> [Supplied material]
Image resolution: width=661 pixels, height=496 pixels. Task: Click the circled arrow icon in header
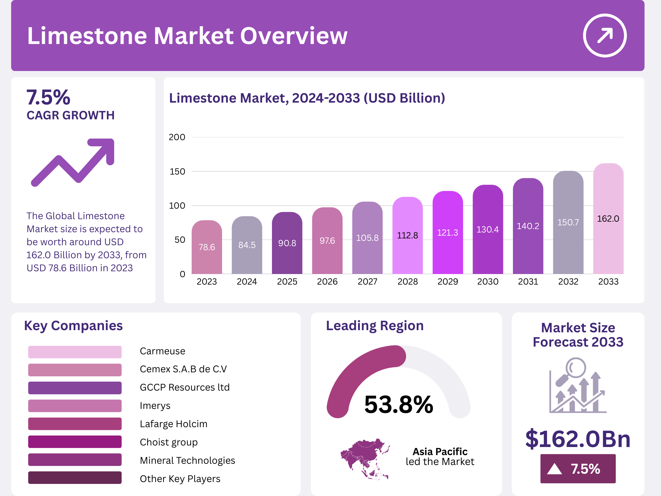coord(604,35)
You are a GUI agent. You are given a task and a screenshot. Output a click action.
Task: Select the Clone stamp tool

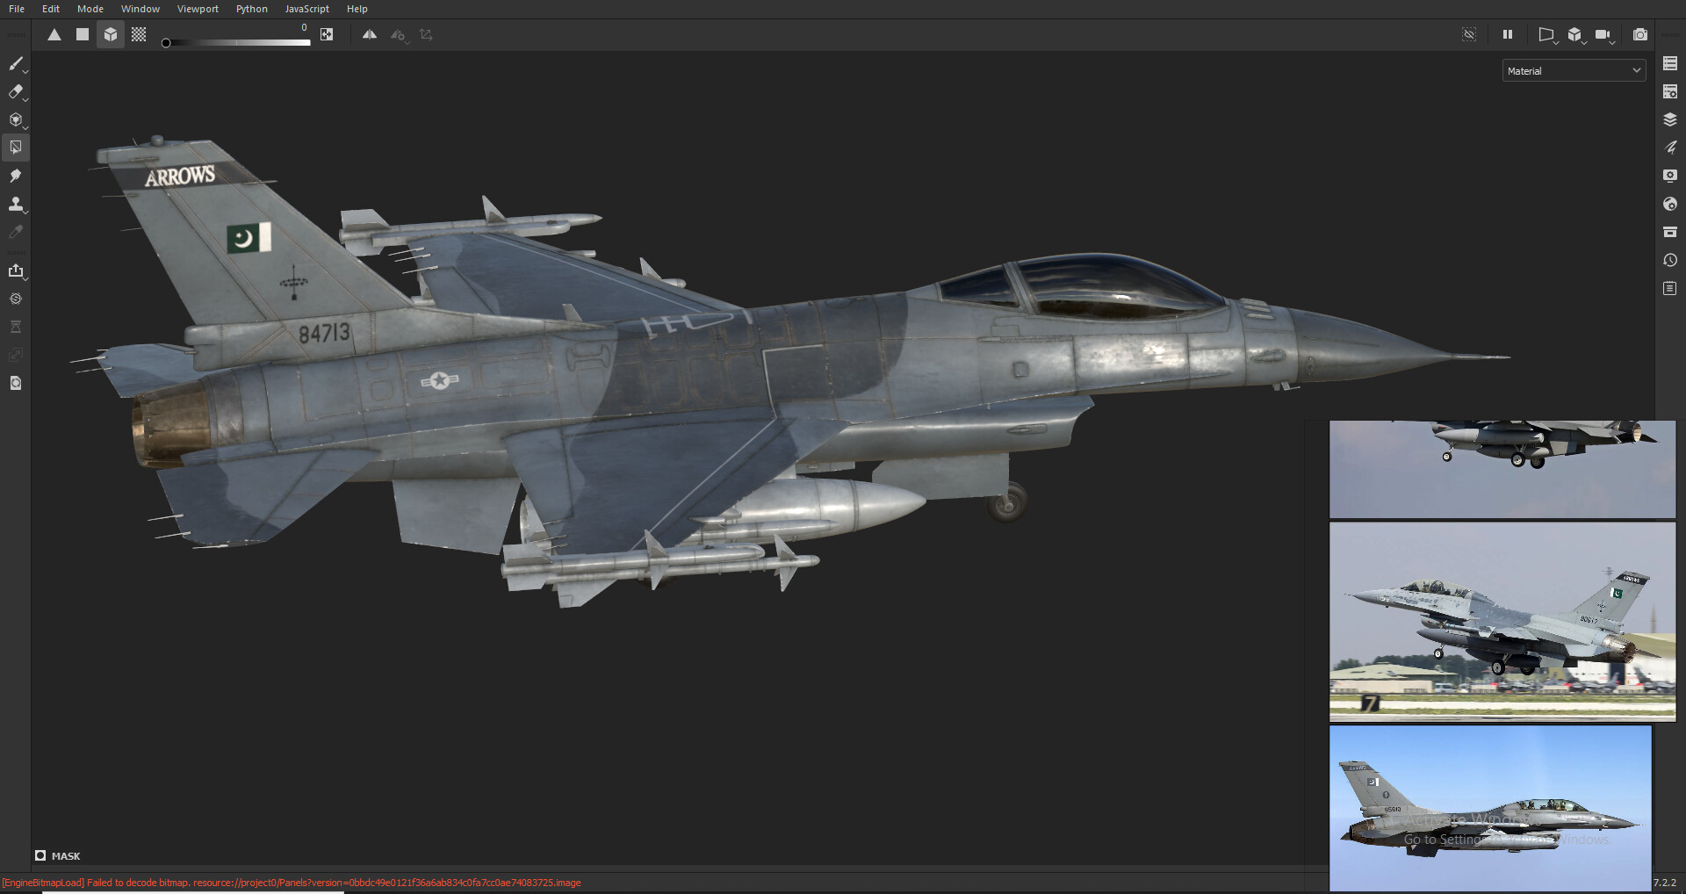pos(16,204)
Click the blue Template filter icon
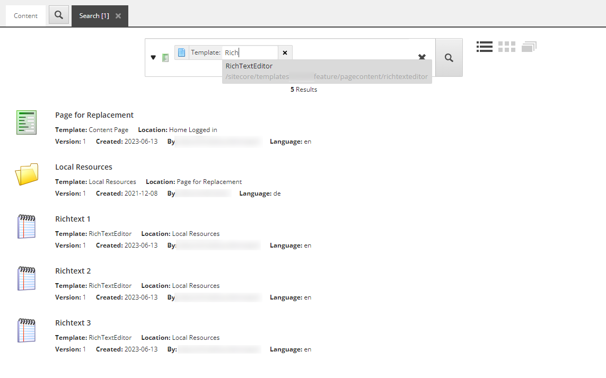The image size is (606, 378). (182, 52)
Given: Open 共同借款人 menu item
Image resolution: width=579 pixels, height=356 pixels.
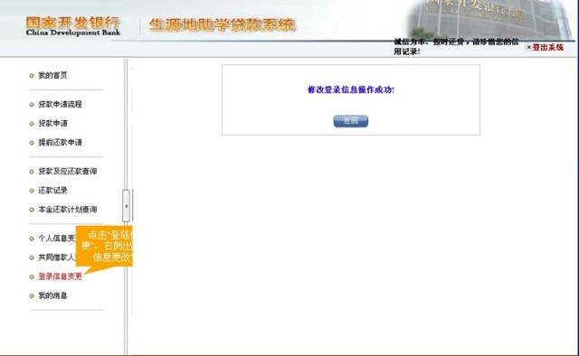Looking at the screenshot, I should [57, 258].
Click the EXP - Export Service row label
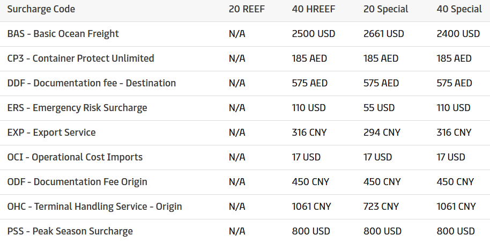This screenshot has width=490, height=242. coord(51,133)

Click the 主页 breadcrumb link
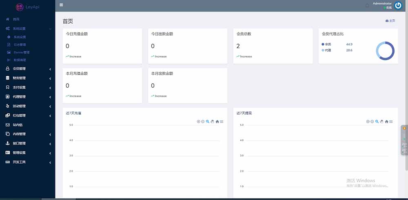390,21
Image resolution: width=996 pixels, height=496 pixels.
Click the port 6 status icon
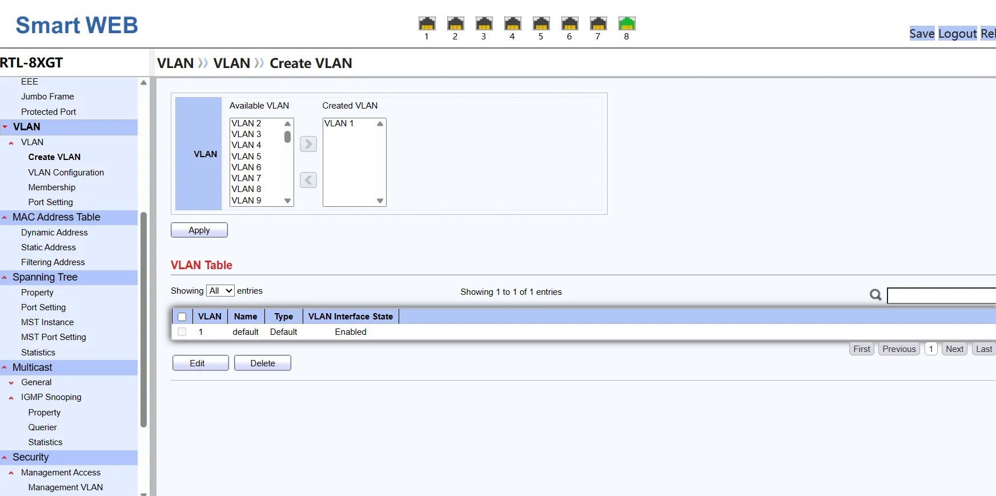[x=569, y=23]
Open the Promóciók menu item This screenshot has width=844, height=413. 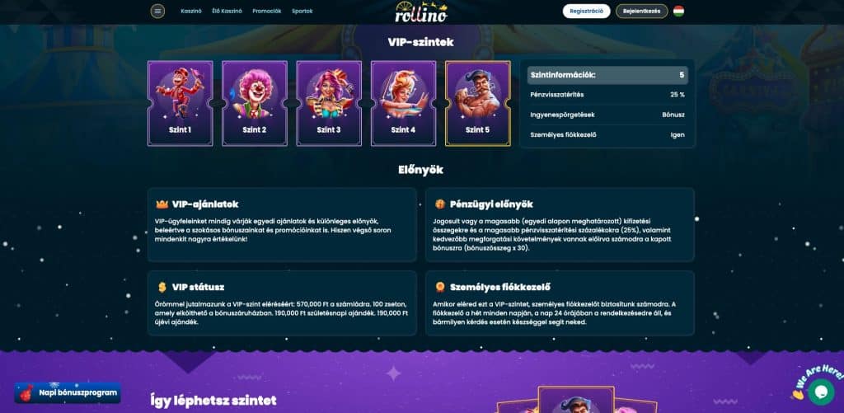(267, 11)
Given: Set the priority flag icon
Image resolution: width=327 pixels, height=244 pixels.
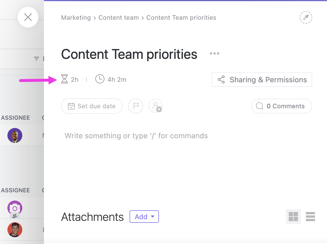Looking at the screenshot, I should (x=136, y=106).
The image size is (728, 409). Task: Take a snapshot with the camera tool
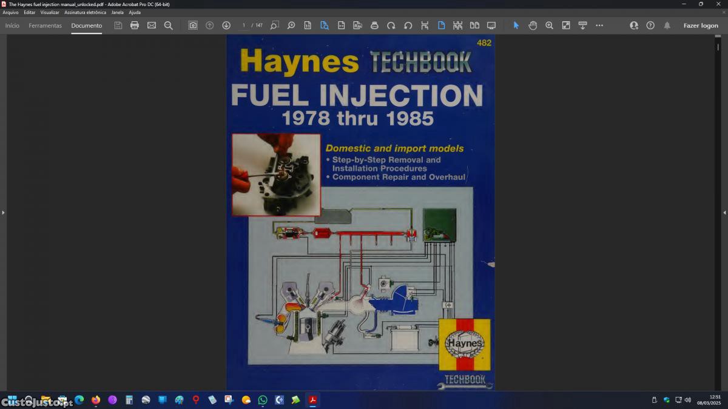[x=193, y=25]
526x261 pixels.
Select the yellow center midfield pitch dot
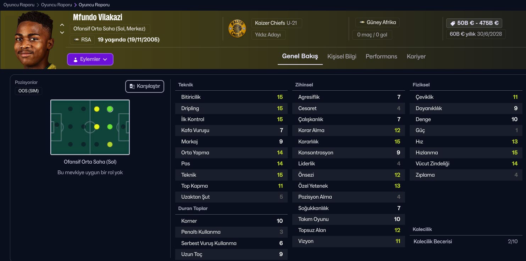[96, 126]
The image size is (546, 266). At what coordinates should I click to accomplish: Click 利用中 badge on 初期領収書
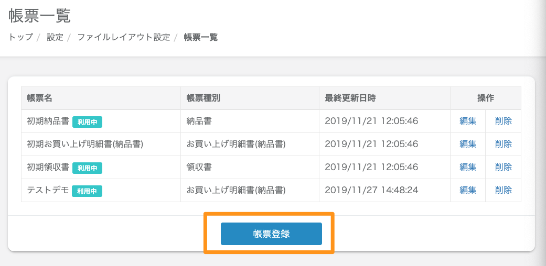pos(87,168)
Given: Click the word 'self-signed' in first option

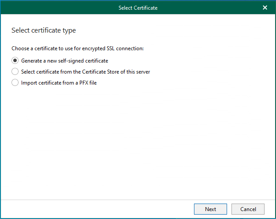Looking at the screenshot, I should 73,61.
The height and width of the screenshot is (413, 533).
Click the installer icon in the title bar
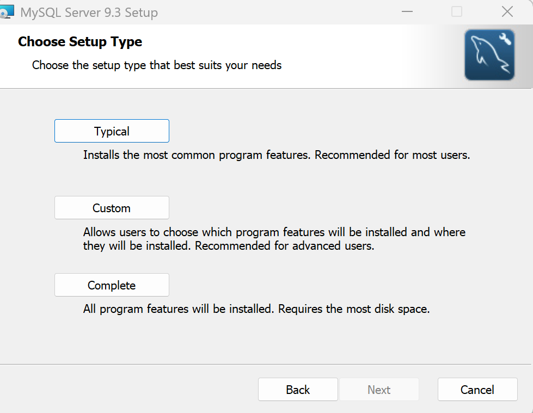(7, 11)
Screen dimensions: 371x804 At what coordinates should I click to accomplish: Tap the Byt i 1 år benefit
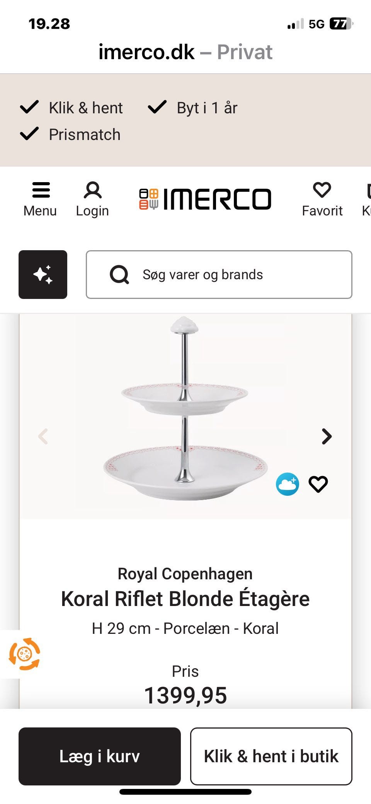point(193,108)
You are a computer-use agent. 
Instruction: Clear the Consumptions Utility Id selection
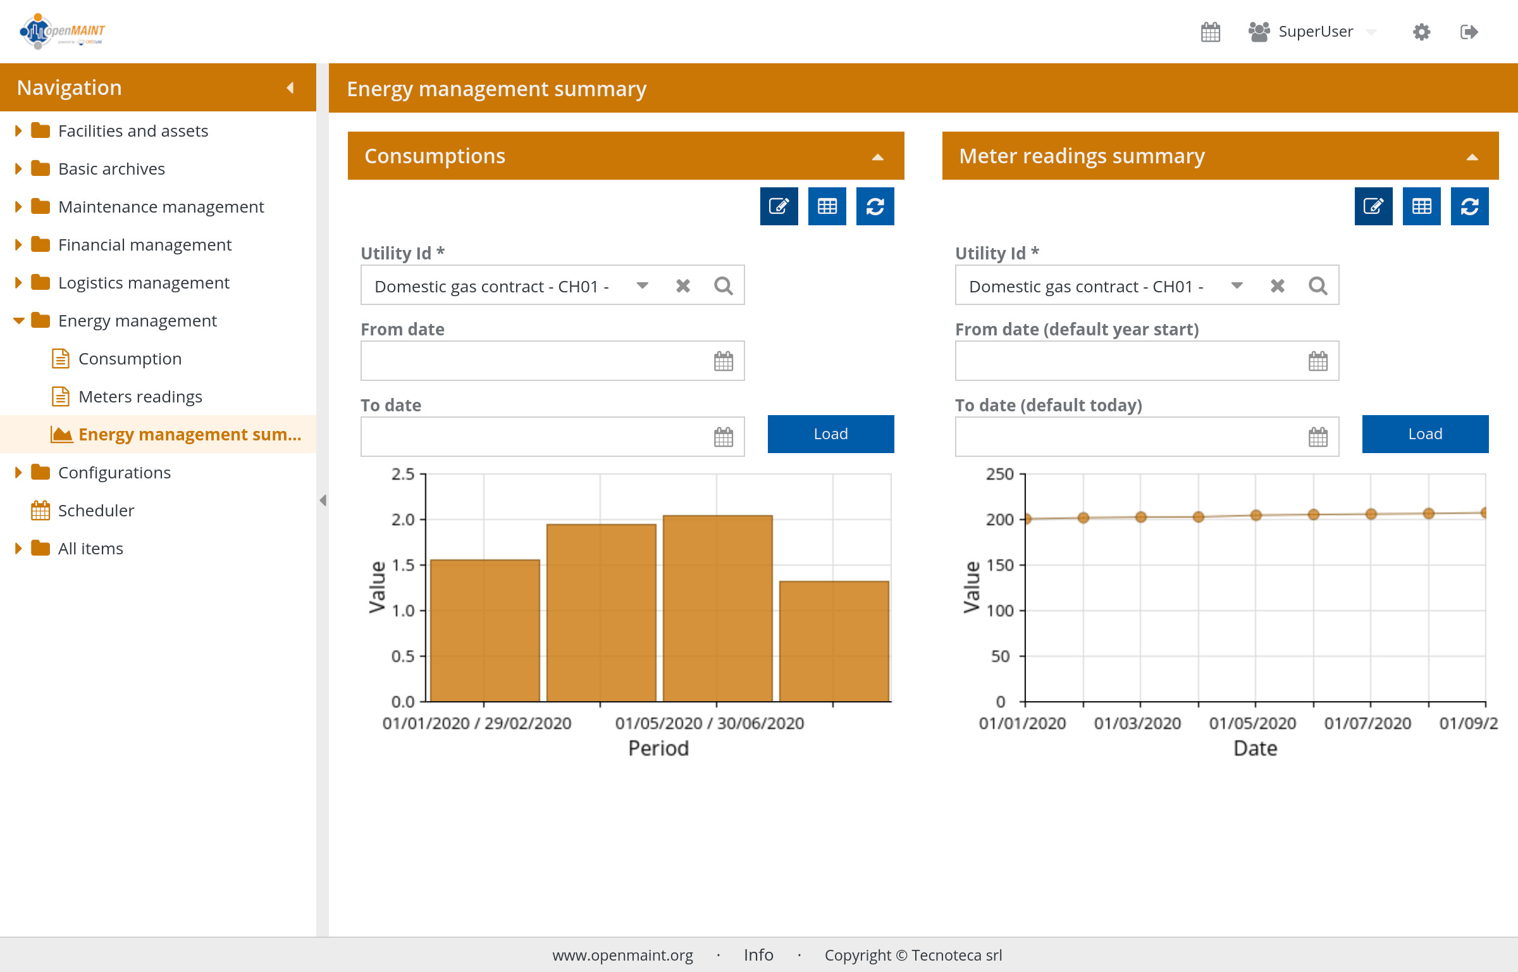point(683,286)
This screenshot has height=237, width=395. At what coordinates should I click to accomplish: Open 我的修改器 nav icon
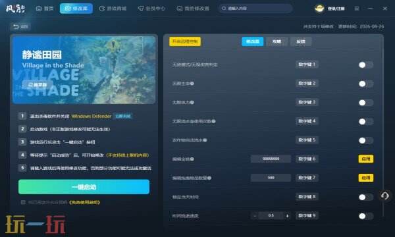coord(179,9)
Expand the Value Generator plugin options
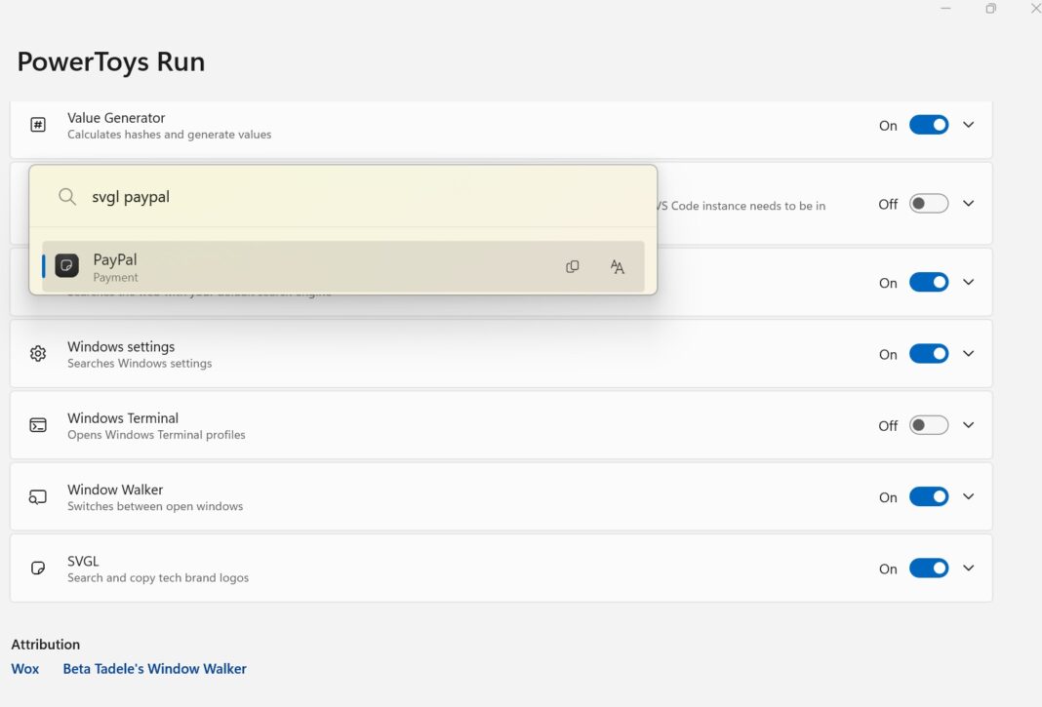The height and width of the screenshot is (707, 1042). 968,125
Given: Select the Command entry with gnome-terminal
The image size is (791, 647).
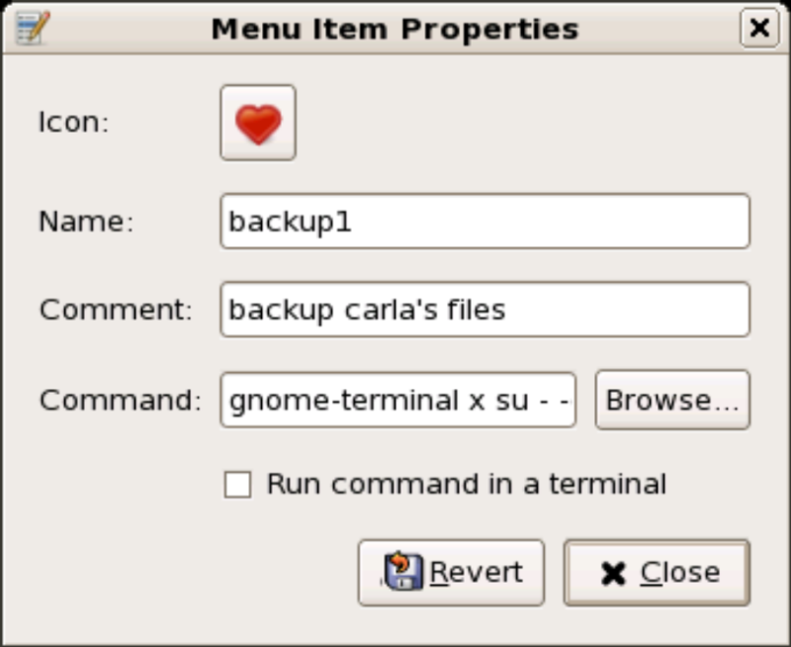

> [Problem details] Please reproduce the lines verbatim, beginning with the line containing "The height and width of the screenshot is (413, 533)." and continuing through the last of the lines, leaving out the pictures.

> [Answer to the exercise]
The height and width of the screenshot is (413, 533).
Click the installer icon in the title bar
(7, 11)
Screen dimensions: 371x804 At what coordinates should I click to accomplish: Tap the Byt i 1 år benefit
point(193,108)
You are a computer-use agent. 
Instruction: Clear the Consumptions Utility Id selection
point(683,286)
This screenshot has height=237, width=395. At what coordinates should I click to accomplish: Open 我的修改器 nav icon
coord(179,9)
Expand the Value Generator plugin options
The height and width of the screenshot is (707, 1042). 968,125
Given: Select the Command entry with gnome-terminal
The image size is (791, 647).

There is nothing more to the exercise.